Objectif ->
Recopiez telles quelles les lignes, depuis la première jusqu'à celle qui contient « will [265, 48]. », celle-ci comprise.

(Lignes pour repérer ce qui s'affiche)
• • • •
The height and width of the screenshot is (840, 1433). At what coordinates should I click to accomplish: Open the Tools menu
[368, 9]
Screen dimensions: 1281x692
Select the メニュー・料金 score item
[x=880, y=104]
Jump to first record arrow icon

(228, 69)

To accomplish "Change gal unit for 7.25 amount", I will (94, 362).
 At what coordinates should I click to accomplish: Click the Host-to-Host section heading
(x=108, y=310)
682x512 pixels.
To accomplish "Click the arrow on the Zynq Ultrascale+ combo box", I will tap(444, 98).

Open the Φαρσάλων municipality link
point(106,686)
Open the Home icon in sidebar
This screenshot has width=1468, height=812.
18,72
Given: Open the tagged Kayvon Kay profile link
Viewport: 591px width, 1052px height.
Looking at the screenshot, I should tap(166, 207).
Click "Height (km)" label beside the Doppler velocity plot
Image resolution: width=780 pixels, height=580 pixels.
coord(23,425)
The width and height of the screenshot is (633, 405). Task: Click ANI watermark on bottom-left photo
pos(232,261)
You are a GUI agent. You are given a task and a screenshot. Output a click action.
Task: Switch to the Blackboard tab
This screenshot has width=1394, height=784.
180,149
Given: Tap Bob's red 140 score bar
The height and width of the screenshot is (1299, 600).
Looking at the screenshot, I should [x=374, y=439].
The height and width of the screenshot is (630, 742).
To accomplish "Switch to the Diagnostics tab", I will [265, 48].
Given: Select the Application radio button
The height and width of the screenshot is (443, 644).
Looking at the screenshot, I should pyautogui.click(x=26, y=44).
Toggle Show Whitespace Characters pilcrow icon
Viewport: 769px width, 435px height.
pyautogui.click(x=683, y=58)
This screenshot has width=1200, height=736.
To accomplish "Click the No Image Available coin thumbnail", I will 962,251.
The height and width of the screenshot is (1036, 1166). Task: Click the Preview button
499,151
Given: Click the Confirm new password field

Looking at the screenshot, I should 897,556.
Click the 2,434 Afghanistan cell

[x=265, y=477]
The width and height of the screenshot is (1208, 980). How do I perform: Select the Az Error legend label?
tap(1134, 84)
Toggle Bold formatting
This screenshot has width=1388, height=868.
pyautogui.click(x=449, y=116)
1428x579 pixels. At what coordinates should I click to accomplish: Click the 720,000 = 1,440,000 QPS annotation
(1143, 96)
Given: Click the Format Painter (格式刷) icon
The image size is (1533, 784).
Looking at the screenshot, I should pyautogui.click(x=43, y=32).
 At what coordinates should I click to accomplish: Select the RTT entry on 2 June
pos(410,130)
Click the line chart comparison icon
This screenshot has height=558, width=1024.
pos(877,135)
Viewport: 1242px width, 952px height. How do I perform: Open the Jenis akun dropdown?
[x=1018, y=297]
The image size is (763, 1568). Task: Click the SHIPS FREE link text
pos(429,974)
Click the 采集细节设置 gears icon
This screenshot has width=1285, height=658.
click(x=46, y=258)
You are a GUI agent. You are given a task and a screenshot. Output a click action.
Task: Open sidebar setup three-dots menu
• • • •
La solution ->
The height and width of the screenshot is (840, 1433). At what coordinates should I click to accomplish: Open the Tools menu
[368, 9]
Screen dimensions: 1281x692
Select the メニュー・料金 score item
[x=880, y=104]
Jump to first record arrow icon

(228, 69)

To accomplish "Change gal unit for 7.25 amount", I will (94, 362).
 At what coordinates should I click to accomplish: Click the Host-to-Host section heading
(x=108, y=310)
682x512 pixels.
To accomplish "Click the arrow on the Zynq Ultrascale+ combo box", I will tap(444, 98).

Open the Φαρσάλων municipality link
point(106,686)
Open the Home icon in sidebar
This screenshot has width=1468, height=812.
18,72
Given: Open the tagged Kayvon Kay profile link
Viewport: 591px width, 1052px height.
Looking at the screenshot, I should tap(166, 207).
Click "Height (km)" label beside the Doppler velocity plot
Image resolution: width=780 pixels, height=580 pixels.
coord(23,425)
The width and height of the screenshot is (633, 405). Task: Click ANI watermark on bottom-left photo
pos(232,261)
You are a GUI agent. You are given a task and a screenshot. Output a click action.
Task: Switch to the Blackboard tab
This screenshot has width=1394, height=784.
180,149
Given: Tap Bob's red 140 score bar
The height and width of the screenshot is (1299, 600).
Looking at the screenshot, I should [x=374, y=439].
The height and width of the screenshot is (630, 742).
To accomplish "Switch to the Diagnostics tab", I will [265, 48].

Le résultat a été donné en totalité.